I'm trying to improve the genomic annotation I have for a T-cell receptor gamma locus of a genome of intermediate annotation level, from bulk RNA-seq data.
To briefly explain the situation, T-cells are born in the bone marrow and their T-cell receptor gamma locus has the germline genome structure that looks like this: '5--V1---V2---V3---J1---J2---C--3'
The V, J, and C segments are protein coding and stand for: Variable, Joint, and Constant, and the dashes represent intervening non-coding DNA
When these T-cells reach the thymus (their next stop following the bone marrow) their T-cell receptor gamma locus gets rearranged where a randomly selected V segment (Vx below) gets joined with a randomly selected J segment (Jy below) and the intervening DNA is cut out therefore giving this DNA structure: '5--VxJy---C--3'
This is then transcribed as a transcript and the DNA intervening the Jy and C segments is spliced out like an intron. The choice of V and J is random and different for each T-cell.
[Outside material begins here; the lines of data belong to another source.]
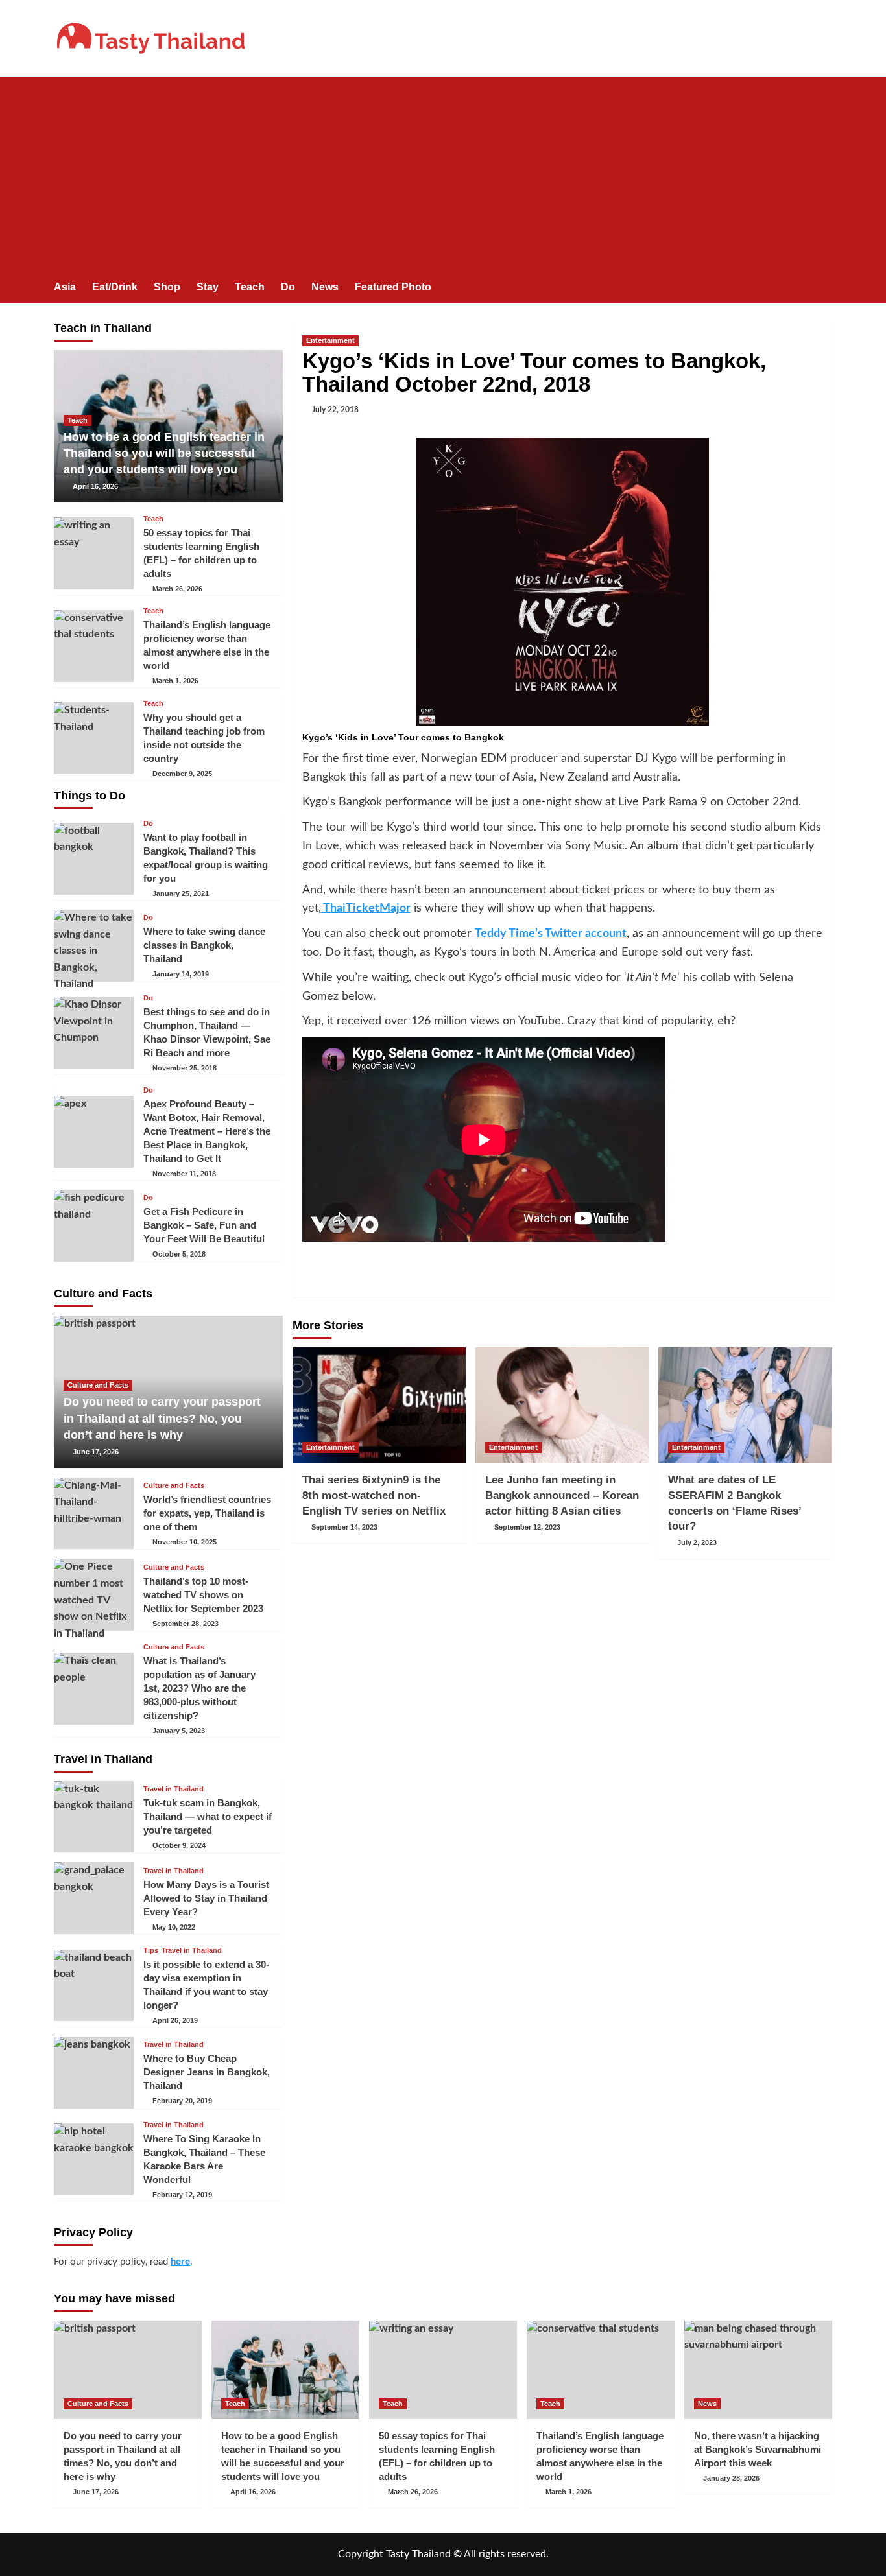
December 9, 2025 (182, 773)
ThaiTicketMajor (366, 908)
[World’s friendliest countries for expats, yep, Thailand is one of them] (94, 1514)
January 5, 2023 (178, 1730)
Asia (65, 286)
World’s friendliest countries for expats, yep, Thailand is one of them (207, 1513)
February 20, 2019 (182, 2101)
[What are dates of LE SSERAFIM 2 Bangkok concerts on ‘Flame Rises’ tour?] (745, 1405)
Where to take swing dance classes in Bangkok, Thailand (204, 945)
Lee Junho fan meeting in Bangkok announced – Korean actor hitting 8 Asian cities (562, 1495)
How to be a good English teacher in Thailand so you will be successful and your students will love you (164, 453)
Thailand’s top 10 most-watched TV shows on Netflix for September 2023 (203, 1595)
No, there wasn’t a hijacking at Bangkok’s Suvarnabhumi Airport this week (757, 2449)
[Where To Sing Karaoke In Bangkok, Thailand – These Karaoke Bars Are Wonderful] (94, 2159)
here (180, 2262)
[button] (824, 288)
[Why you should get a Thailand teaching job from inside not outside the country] (94, 738)
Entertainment (330, 340)
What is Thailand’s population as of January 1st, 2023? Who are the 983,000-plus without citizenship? (199, 1688)
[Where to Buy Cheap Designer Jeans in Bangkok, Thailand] (94, 2073)
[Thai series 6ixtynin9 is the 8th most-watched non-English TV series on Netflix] (379, 1405)
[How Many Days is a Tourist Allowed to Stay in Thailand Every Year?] (94, 1898)
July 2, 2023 (697, 1542)
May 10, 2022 (173, 1927)
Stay (208, 286)
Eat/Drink (115, 286)
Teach (250, 286)
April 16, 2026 (95, 486)
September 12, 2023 (527, 1527)
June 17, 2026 (96, 1452)
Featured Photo (393, 286)
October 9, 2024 (179, 1845)
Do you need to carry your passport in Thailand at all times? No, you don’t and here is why (162, 1418)
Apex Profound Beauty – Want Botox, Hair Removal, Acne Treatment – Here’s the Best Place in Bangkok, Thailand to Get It (206, 1131)
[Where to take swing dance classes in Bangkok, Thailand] (94, 946)
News (325, 286)
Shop (167, 286)
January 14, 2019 (180, 974)
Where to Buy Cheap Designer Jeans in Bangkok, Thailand (206, 2072)
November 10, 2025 (184, 1542)
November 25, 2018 (184, 1068)
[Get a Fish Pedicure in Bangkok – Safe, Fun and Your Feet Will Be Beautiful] (94, 1226)
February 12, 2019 (182, 2195)
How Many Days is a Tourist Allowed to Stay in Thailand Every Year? (206, 1898)
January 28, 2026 (731, 2478)
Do (288, 286)
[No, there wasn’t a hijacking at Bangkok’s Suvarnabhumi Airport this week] (758, 2370)
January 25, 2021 (180, 893)
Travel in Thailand (173, 1789)
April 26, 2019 (175, 2020)
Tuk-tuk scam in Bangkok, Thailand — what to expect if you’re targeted (207, 1816)
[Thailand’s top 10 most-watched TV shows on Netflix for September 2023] (94, 1595)
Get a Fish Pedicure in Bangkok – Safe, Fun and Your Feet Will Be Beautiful (204, 1225)
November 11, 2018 (184, 1173)
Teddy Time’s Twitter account (551, 933)
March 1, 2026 (175, 681)
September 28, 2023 (185, 1623)
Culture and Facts (97, 1385)
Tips (150, 1950)
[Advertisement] (443, 174)
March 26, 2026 (177, 589)
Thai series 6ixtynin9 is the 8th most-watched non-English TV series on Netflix (374, 1495)
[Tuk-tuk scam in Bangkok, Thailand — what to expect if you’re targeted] (94, 1817)
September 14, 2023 (344, 1527)
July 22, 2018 (335, 410)
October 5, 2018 (179, 1254)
The genome annotation I have for the T-cell receptor gamma locus looks like this: '5--C---C---C---C---C---C--3'
Where all these C segments are annotated as exons of the same gene. However I suspect that this is annotation is wrong because I can only find sequence similarity to a C protein domain at the most 3' C segment whereas I'm finding similarities to a V/J protein domains upstream to it - not exactly in the same coordinates as the upstream annotated C segments but close.
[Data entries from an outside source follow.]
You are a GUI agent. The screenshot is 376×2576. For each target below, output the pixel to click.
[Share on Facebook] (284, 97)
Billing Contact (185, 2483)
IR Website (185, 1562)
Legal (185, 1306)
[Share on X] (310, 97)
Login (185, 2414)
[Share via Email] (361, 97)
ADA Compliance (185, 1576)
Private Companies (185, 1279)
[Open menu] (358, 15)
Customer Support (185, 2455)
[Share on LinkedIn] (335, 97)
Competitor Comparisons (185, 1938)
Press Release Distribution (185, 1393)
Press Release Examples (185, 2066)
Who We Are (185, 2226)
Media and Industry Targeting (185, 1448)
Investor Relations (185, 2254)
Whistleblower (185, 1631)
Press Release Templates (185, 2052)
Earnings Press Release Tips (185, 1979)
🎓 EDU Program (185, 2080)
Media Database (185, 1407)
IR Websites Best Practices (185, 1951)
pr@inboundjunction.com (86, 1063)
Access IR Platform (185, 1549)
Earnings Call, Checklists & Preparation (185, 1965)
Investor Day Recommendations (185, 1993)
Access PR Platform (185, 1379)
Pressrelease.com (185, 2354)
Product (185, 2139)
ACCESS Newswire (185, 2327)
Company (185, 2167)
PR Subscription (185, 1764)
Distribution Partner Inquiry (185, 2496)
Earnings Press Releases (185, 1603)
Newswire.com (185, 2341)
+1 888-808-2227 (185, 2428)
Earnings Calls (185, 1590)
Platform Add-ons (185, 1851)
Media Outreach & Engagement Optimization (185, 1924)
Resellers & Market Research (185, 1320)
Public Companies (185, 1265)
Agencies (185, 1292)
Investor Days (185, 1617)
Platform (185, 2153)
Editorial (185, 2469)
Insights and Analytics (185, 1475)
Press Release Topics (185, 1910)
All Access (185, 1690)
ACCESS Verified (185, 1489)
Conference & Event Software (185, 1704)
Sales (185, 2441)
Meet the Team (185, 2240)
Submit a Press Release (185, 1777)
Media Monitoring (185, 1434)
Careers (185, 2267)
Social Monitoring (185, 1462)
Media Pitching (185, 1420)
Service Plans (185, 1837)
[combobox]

I have bulk RNA-seq data from spleen of the species, which includes among other cells, T-cells after they have been through the thymus and hence rearranged.
I thought of trying something simple as obtaining all the coordinates in which the RNA-seq reads are spliced between the 5' and 3' ends of this locus, which might help resolve this situation.
So my question is whether there is a way to obtain this information from tools such as samtools, bedtools, etc.
But perhaps I'm better off with just running a de-novo transcriptome assembler dedicated for reconstructing T-cll receptor loci, in which case any recommendations? Thanks!